NLMIXED. A third way to compute logistic regression is the procedure NLMIXED. However, its use assumes knowledge of maximum likelihood estimation. It also requires that you numerically code all categorical data with 0/1 values (with the DATA step or with PROC GLMMOD) as it does not currently have a CLASS statement. Although it has a built-in binomial function, it is more instructive to observe how you can write statements to analyze dichotomous data directly with the likelihood equation:
PROC NLMIXED DATA=b;
PARMS intercept = -.1 _gender = -.1;
eta = intercept + ( _gender * gndrF );
prb_1 = exp(eta) / (1+exp(eta));
liklhd = (prb_1**response) * ((1-prb_1)**(1-response));
loglik = LOG(liklhd);
MODEL response ~ general(loglik);
RUN;
The equation for eta is the linear predictor, a function of the intercept
and dummy-coded gender (here, as with GENMOD and LOGISTIC, Males are treated
as the reference category ). Eta enters the formula to compute prb_1,
the probability that response=1; this formula has the same effect as the descending
option discussed above. The log-likelihood is obtained from the probability
equation and is then maximized to compute the parameter estimates (the same
as the estimates produced by GENMOD and LOGISTIC, as shown above).

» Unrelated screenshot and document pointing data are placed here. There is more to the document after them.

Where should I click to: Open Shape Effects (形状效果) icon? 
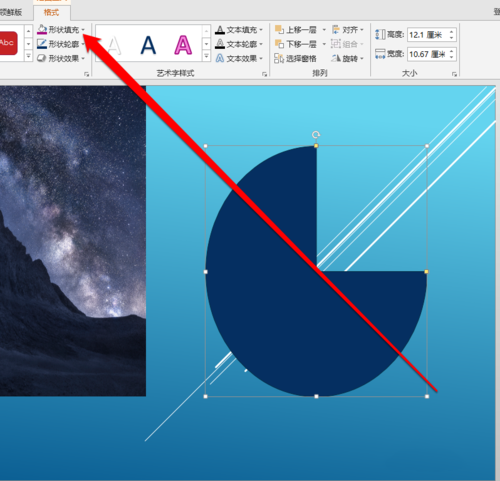point(42,58)

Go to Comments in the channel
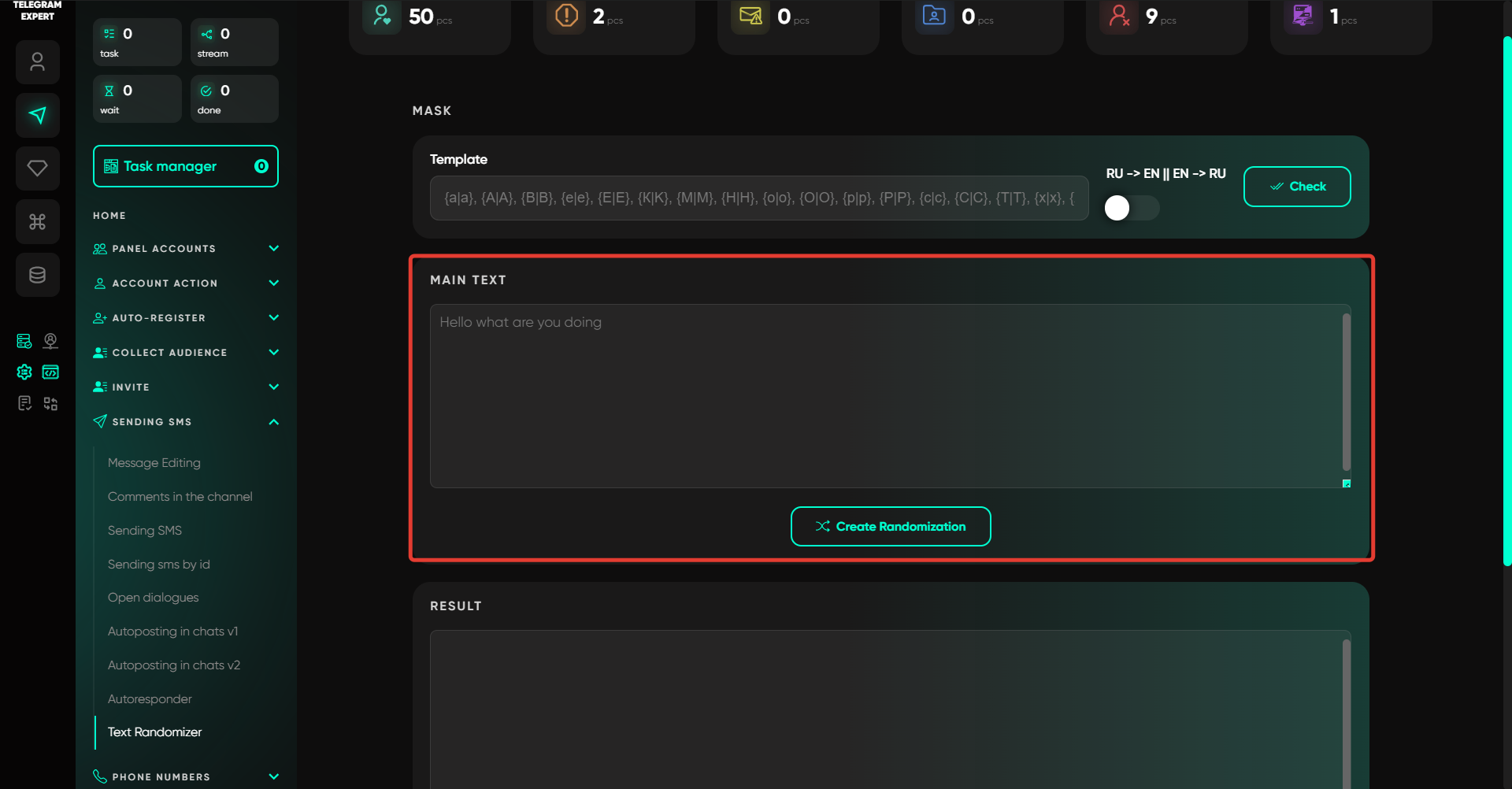coord(180,497)
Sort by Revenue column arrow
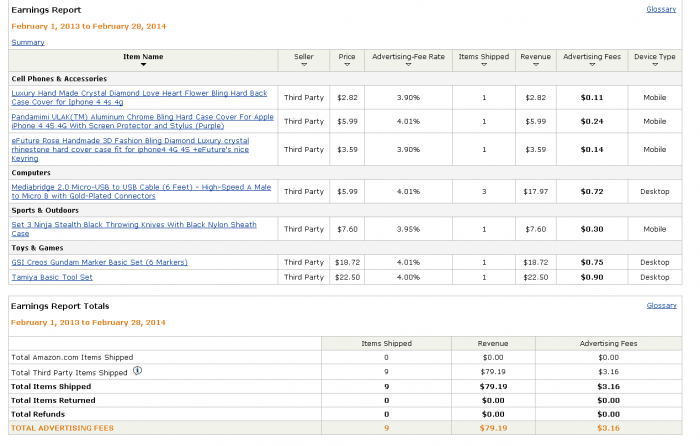 pyautogui.click(x=536, y=65)
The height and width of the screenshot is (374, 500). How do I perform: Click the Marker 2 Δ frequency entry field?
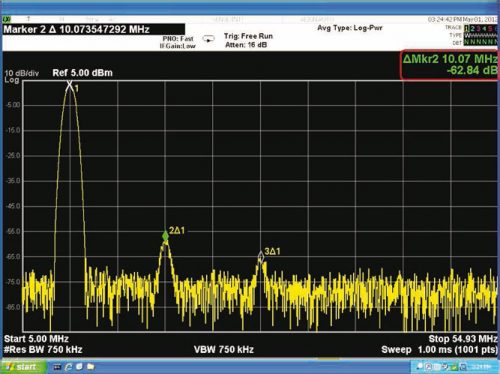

The answer to this question depends on many factors, but essentially here are the major differences among the three methods we've discussed:
PROC GENMOD presents a unified approach to the analysis of categorical data, including Poisson and Negative Binomial (for counts), gamma, and normally distributed data (though for this distribution, GLM, REG, or MIXED will likely work better). It also handles repeated measures for count data in much the same way as PROC MIXED works with repeated measures for continuous data.
PROC LOGISTIC is designed for regression applications with one response (0/1) collected from each subject or several independent responses aggregated over subjects. It is the procedure designed to compute ROC curves. It can also perform exact logistic regression when you have small sample sizes or 0 counts in some of the cells (a technique that may be of value when given the warning "quasi-complete separation" in the log file).
PROC NLMIXED allows great flexibility in writing program statements. It also
handles random effects models for count data and allows you to enter formulas
for non-standard probability distributions (much like the dichotomous data
example). One of its most useful features is the ability to compute zero-inflated
models. In this situation a large number of legitimate zeros appear in your
dataset, making overdispersion a concern. PROC GENMOD has a scale = option
for approaching this problem, although a zero-inflated model may be a more
attractive solution. Note that this situation may be mistaken for censored
data (i.e., the value is an upper or lower bound), such as Tobit models. Legitimate
zeros and censored observations are two very different problems and NLMIXED
allow you to treat them as such (see Long, Chapters 7 and 8).